PASSAGE PROVIDED>
== == ==
Chromium ups cancer risk for tannery workers
Hyderabad: The use of chromium for tanning leather is nudging workers towards contracting cancer. Researchers from Osmania University, as part of a study to find the effect of chromium toxicity on tannery workers, collected blood samples of 92 workers from different tanneries. They found that there was significant damage in the DNA of the workers due to chromium.
Dr K. Rudrama Devi, Professor Emeritus at the university’s Human Genetics and Molecular Lab, said, “Our findings conclude that chromium exposure has caused instability of genetic material in the workers. These individuals and even their children have increased risk of developing cancer.” Dr Rudrama Devi, expert in occupational toxicity, said, “Lack of basic precautions like provision of gloves, uniform covering the skin and face masks are resulting in chromium toxicity in workers.”
== == ==
SUPPLIED RECORDS>

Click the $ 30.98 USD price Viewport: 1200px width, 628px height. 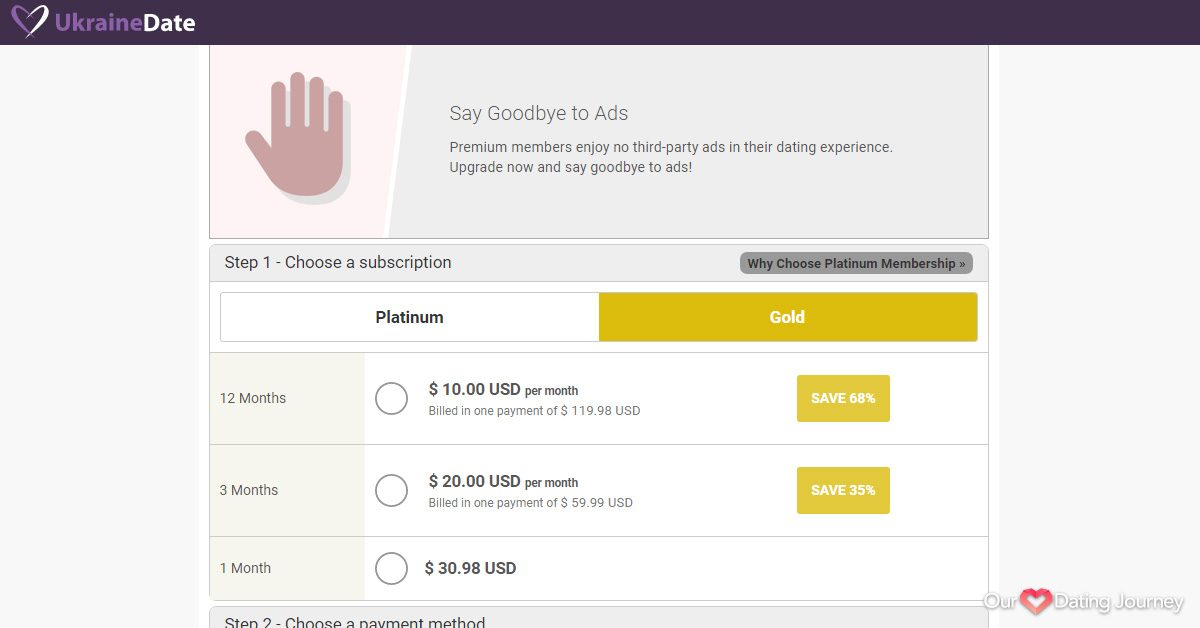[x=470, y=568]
== == ==
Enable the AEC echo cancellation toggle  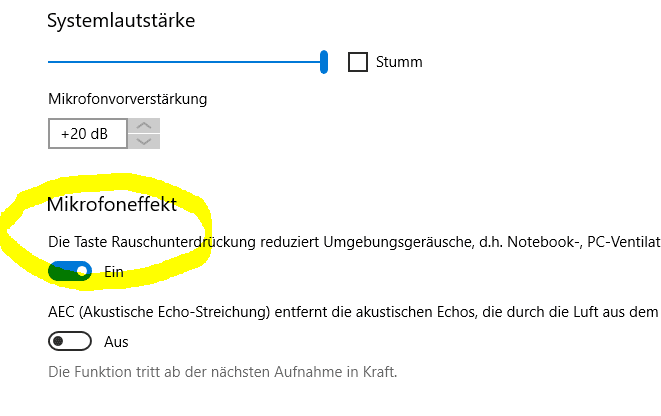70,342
== == ==
WHAT TO DO> Resume the news article on chromium exposure among tannery workers, picking up after its last sentence.

REPLY>
She said, “Chrome tanning is still the most economically advantageous method to produce good quality leather and there is a necessity to find equally effective but safer alternative to it. “Vegetable oils are being used in some tanneries but its availability to meet the needs of all tanneries in the country is doubtful as it is mainly consumed as edible oil.” When contacted Telangana state Pollution Control Board officials said that tanneries had been directed to use trivalent chromium for tanning leather which was a safer alternative to hexavalent chromium and that many tanneries are using trivalent chromium.
However, Dr Devi says that while hexavalent chromium was regarded as a primary toxic threat due to its there have been studies which prove absorption of trivalent chromium in workers exposed to it. She noted in her study that while the rate of uptake of trivalent chromium by cells is slower, it is absorbed to a larger extent than hexavalent chromium, due to better solubility in biological membranes.